LES FEMMES… LES COMPOSITRICES… LA MUSIQUE DE FILM : QUELLE RECONNAISSANCE ?

Trop souvent oubliées, les compositrices peinent à trouver un écho à leur travail, alors qu’elles sont brillantes et inspirées ; et surtout bien présentes dans ce milieu, aussi pourquoi cette ignorance ? Si l’affaire Weinstein a choqué, elle n’aura au final fait que souligner qu’aujourd’hui encore, la femme, les femmes !, sont bien trop souvent ignorées, délaissées au profit de leurs confrères. Et nous n’évoquerons pas les propos et attitudes mesquines et rétrogrades si fréquemment présentes.
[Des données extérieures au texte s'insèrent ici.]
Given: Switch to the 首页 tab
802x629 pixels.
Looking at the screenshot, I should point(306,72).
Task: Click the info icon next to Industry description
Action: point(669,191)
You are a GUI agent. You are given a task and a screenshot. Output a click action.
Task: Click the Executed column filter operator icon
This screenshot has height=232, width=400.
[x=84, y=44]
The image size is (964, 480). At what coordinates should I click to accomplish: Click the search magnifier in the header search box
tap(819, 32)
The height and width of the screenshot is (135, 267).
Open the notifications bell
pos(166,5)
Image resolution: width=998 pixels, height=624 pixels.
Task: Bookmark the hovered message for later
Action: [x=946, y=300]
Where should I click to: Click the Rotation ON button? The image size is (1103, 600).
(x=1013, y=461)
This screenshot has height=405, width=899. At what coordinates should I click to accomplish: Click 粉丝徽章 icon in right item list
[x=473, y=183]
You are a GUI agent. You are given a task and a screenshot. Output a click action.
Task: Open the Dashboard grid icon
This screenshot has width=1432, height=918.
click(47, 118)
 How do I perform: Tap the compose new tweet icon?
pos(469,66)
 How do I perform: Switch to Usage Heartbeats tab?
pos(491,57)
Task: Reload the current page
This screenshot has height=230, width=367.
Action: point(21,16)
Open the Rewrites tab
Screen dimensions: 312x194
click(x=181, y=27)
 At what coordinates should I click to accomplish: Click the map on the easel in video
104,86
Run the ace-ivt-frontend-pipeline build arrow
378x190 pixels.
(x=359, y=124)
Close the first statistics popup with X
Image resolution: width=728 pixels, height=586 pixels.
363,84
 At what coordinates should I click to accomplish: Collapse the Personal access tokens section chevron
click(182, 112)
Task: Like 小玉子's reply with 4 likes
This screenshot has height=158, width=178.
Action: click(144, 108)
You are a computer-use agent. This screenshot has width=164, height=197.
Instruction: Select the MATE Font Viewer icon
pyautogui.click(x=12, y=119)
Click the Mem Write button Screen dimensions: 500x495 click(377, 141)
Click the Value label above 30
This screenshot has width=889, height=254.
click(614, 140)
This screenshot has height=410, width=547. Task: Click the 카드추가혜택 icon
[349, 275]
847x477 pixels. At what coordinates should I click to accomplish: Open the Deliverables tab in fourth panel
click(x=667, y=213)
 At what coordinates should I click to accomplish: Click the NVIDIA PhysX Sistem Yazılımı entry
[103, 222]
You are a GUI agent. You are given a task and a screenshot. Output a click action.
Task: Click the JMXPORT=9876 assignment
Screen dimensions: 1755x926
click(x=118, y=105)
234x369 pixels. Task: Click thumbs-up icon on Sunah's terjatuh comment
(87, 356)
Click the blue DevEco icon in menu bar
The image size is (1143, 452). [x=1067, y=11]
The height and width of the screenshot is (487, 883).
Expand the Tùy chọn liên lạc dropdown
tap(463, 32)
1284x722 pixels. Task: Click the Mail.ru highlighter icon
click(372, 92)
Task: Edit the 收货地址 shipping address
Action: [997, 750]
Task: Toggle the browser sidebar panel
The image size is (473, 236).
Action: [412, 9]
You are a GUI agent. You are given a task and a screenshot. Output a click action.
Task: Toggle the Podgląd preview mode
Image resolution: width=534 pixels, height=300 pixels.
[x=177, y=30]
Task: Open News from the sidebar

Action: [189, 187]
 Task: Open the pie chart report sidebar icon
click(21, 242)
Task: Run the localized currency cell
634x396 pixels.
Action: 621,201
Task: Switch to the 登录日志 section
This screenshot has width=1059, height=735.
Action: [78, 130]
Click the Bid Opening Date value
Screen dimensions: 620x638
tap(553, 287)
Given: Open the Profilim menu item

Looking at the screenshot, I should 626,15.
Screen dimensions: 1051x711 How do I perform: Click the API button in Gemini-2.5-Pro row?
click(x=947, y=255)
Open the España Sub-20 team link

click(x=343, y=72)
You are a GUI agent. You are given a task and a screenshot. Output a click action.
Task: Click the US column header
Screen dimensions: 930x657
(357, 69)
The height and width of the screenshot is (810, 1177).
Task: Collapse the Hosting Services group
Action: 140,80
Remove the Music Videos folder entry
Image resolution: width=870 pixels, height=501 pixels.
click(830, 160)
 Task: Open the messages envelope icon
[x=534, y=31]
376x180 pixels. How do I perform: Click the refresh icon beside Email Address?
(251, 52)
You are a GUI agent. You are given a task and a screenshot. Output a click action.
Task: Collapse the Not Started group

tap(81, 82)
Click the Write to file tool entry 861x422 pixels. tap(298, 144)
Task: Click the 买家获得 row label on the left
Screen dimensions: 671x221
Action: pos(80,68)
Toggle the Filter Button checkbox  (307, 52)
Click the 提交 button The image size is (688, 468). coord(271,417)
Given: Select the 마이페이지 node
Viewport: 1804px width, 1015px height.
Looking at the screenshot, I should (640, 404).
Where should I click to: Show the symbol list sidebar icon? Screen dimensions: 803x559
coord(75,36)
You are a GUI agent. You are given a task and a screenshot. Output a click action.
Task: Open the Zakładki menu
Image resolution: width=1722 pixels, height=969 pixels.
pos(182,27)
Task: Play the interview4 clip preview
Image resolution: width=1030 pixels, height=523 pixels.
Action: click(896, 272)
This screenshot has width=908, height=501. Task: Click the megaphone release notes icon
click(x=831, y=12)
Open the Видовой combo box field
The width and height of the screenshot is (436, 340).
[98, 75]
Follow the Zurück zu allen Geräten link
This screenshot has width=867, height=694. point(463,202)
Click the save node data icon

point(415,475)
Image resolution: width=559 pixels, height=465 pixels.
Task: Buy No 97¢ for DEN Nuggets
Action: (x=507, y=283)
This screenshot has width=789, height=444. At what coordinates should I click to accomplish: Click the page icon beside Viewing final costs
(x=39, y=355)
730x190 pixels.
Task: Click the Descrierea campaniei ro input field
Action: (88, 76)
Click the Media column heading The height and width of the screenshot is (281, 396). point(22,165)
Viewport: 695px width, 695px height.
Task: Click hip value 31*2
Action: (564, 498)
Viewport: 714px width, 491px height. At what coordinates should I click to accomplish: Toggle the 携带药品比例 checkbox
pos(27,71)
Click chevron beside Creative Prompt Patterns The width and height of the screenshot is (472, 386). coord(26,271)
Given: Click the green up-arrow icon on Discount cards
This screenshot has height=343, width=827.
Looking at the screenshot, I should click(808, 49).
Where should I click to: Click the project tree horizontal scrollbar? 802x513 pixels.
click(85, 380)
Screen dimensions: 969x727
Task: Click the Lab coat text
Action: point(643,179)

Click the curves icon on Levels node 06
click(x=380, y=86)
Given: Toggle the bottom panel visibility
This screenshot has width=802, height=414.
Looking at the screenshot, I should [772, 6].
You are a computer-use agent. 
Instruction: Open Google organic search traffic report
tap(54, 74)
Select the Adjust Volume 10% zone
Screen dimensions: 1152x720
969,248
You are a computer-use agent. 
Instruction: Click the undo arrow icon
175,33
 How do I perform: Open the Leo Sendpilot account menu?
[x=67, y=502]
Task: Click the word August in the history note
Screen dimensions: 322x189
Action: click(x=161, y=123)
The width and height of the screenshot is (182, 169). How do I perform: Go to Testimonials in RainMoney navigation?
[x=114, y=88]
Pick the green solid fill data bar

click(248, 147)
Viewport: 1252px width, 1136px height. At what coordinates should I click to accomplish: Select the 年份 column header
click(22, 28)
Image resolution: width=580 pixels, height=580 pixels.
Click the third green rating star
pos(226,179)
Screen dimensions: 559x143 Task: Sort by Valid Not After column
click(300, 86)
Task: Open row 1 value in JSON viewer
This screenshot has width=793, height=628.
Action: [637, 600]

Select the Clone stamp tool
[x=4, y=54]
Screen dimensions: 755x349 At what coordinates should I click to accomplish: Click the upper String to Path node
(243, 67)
Si sur Captain Marvel en 2019 c’est la compositrice Pinar Toprak qui eut le privilège d’en composer le score (ce qui ne constituait pas la 'première fois', n’en déplaise à certains critiques), cela reste suffisamment rare pour être souligné. Et en guise d'avertissement ne nous embrouillons pas avec les histoires de budget, de films, de grands films, de blockbusters, de films intimistes... car au final tous nécessiteront le même travail de la part de la compositrice ou du compositeur ! A petit film, superbe musique ; à blockbuster, musique sans intérêt ; et inversement ! Rien n'a jamais été aussi vrai et autant démontré.
Sur Joker en 2019, c’est Hildur Guðnadóttir qui composera le score et sera récompensée d’un Oscar de la meilleure musique de film. D’origine islandaise, elle est violoncelliste et compositrice, et outre de nombreuses collaborations, elle a à son actif les scores de Sicario : La Guerre des cartels et Chernobyl.
Comptons également avec Deborah Lurie qui sera récompensé en 2011 et 2012 pour son travail. Elle aura composé une quarantaine de scores, écrit de nombreuses musiques additionnelles pour Tim Burton, Sam Raimi, ou Guillermo del Toro ; et travaillé comme orchestratrice pour Danny Elfman, Mark Snow, John Ottman...
En 2009 Julie Delpy, joue, réalise... et compose la superbe musique de son film La Comtesse !
Jane Antonia Cornish compose pour le film scandinave Island Of Lost Souls une très belle partition, elle sera d'ailleurs nominée au Robert Awards de la meilleure musique. Collaborant autant pour la télévision que pour la scène, elle écrit aussi pour le cinéma, orchestrant également (Kung-Fu Panda, Big Fish...).
Laura Karpman en 2002 écrit pour la télévision le score de Carrie, ou celle de la série Lovecraft Country récemment, et est une personnalité musicale très impliquée dans le paysage télévisuel américain.
Anne Dudley pour The Full Monty obtiendra la statuette en 1998. On n’aura pas oublié qu’elle co-fonda le mythique groupe The Art of Noise. Elle a travaillé avec de prestigieux réalisateurs comme Paul Verhoeven, Neil Jordan ou Paul Schrader.
Il y aura eu en 1997 Rachel portman qui aura obtenu l’Oscar pour Emma, l'entremetteuse. Rachel portman a énormément composé, allant de la série télévisée au film, travaillant avec Jonathan Demme ou Lasse Hallström, dont elle écrira la partition du film Chocolat, où elle sera nominée pour la meilleure musique originale.
Shirley Walker dans les années quatre vingt-dix travaillera avec John Carpenter sur Les Aventures d'un Homme Invisible (1992) et Escape From Los Angeles (1996). Et peu après, sur le film Turbulence en 1997 (Turbulences à 30 000 pieds), Shirley Walker se verra choisir face à des compositeurs connus comme Bruce Broughton, Brad Fiedel, Christopher Young ou Basil Poledouris. L’histoire était alors en marche. (lire l’article publié sur Shirley Walker et Space Above and Beyond)
Michelle Scullion, que nombre de cinéphiles connaissent pour son score sur le Bad Taste de Peter Jackson en 1987, est compositrice et musicienne, se partageant entre ses compositions, l’étude, la musicologue, et la critique, sans oublier la direction musicale.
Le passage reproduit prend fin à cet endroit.